In 2014, in collaboration with the Whole Life Foundation, Godman filmed a twenty-seven episode, 15-hour series of talks on Ramana Maharshi's life, teachings and followers.

In 2017 Venkatasubramanian and Godman collaborated on The Shining of my Lord, a published anthology of verses composed by Muruganar. These originally appeared in Sri Ramana Jnana Bodham, a nine-volume collection of Muruganar's Tamil verses.

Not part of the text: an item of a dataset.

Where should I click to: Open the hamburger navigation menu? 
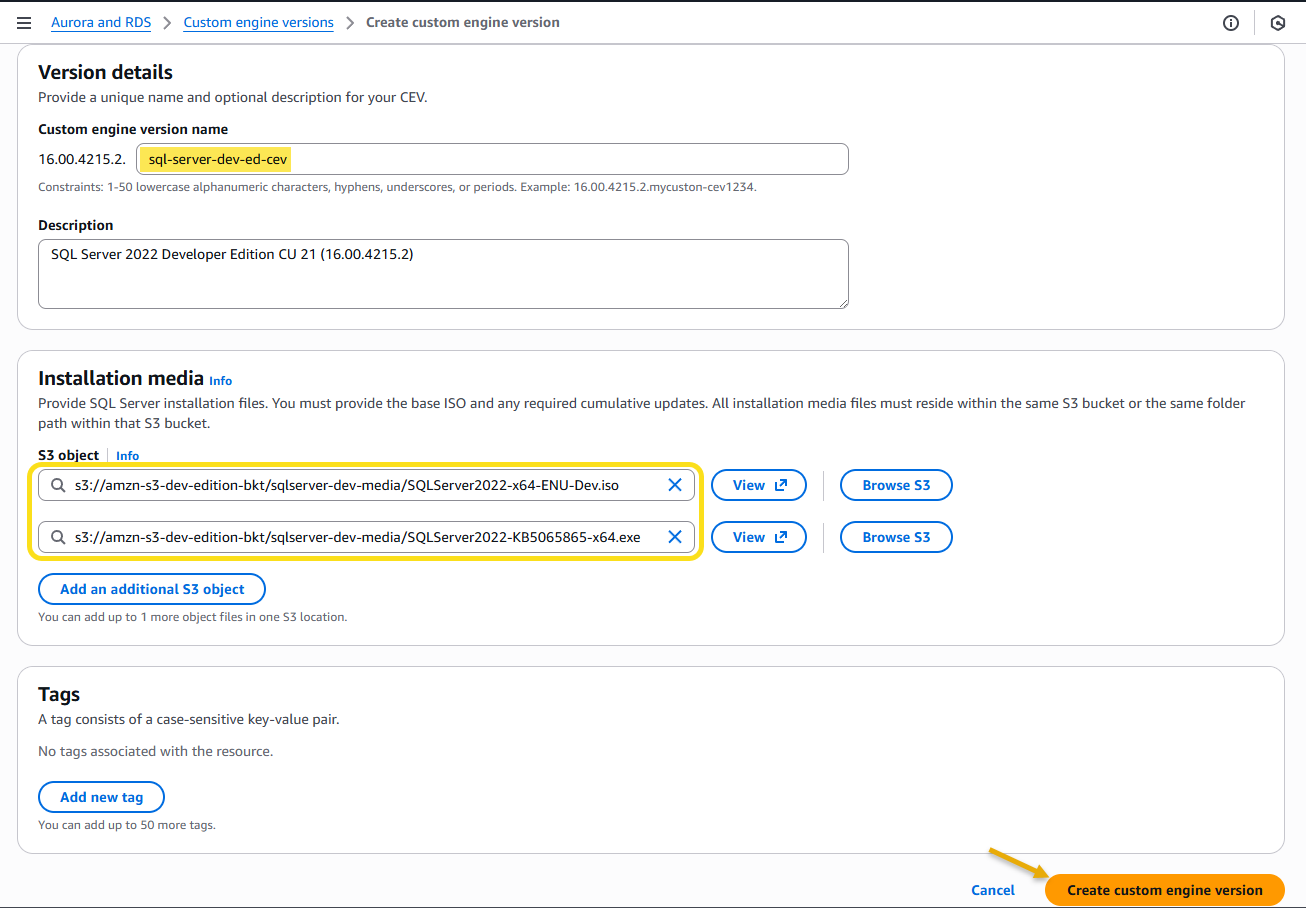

Godman is married to Miri Albahari, a philosophy lecturer who is based in Perth, Australia.

==Works==

===Books===
- Be As You Are (edited): Dialogues between Ramana Maharshi and visitors
- No Mind – I am the Self: Biographies and teachings of Lakshmana Swamy and Mathru Sri Sarada. Lakshmana Swamy is a direct disciple of Ramana Maharshi who claimed to have realised the Self in his presence in 1949. Mathru Sri Sarada is Swamy's disciple and claims to have realised the Self in Swamy's presence in 1978.
- Living by the Words of Bhagavan: A biography of Annamalai Swami, a devotee of Ramana Maharshi who worked closely with the Maharshi in the 1930s and early 1940s. The book also contains dialogues that Annamalai Swami had with visitors in the late 1980s.
- Papaji Interviews (edited): A collection of interviews that various visitors had with Papaji (H. W. L. Poonja) in the early 1990s. The book also contains a lengthy introductory account of Papaji's early life and his association with Ramana Maharshi.
- Nothing Ever Happened: A three-volume biography of H. W. L. Poonja that chronicles his life up to the early 1980s.
- Final Talks (edited): Dialogues between Annamalai Swami and visitors to his ashram that took place in the last six months of his life
- The Power of the Presence (edited): A three-volume series that contains first-person accounts from devotees whose lives were transformed by Maharshi
- Sri Ramana Darsanam (translated and edited): Originally written in Tamil by Sadhu Natanananda, a devotee of Ramana Maharshi, this books gives little-known incidents from Ramana Maharshi's life, along with comments on their significance
- Padamalai (translated and edited): This is derived from a long Tamil poem of the same name that was written by Sri Muruganar, a devotee of Ramana Maharshi. It contains teachings of Ramana Maharshi recorded by Muruganar in Tamil, along with extensive supporting quotations from other sources that contain Ramana Maharshi's teachings.
- Ramana Puranam, composed by Ramana Maharshi and Muruganar, translated and edited by T. V. Venkatasubramanian, Robert Butler and David Godman: This is an annotated translation of a long poem that is the introductory section to Sri Ramana Sannidhi Murai, a collection of devotional poetry by Muruganar.
- The Fire of Freedom (edited): A collection dialogues between Papaji and people who visited his Lucknow home in 1991
- Guru Vachaka Kovai, by Muruganar, translated by T. V. Venkatasubramanian, Robert Butler, and David Godman and edited by David Godman.
- Sorupa Saram by Sorupananda, translated and edited by T. V. Venkatasubramanian, Robert Butler and David Godman, ISBN 978-0-9885285-0-5.
- The Shining of My Lord: Selected Verses from Sri Ramana Jnana Bodham and Other Muruganar Texts, Translated by T.V. Venkatasubramanian and David Godman, Edited by David Godman, ISBN 9780988528543

===Documentaries===
- Call off The Search, A documentary that chronicles Poonja’s life, his teachings, and the experiences of devotees who spent time with him in the early 1990s. Distributed by Avadhuta Foundation, Boulder, Colorado.
- Summa Iru, An Interview between Poonja and David Godman in which Poonja lays out some of the key elements of his teachings. Distributed by Avadhuta Foundation, Boulder, Colorado.
- Who Am I?, A documentary made in 2008 and directed by Suniti Kala for Hooper Productions. It was broadcast on SABC (South African Broadcast Corporation) in their ‘Issues of Faith’ series in 2008. The documentary features the teachings of Ramana Maharshi, Poonja and Nisargadatta Maharaj while simultaneously covering David Godman’s relationship with all three teachers.This documentary received a Special Jury Award winner at the Bali International Film Festival in November 2009.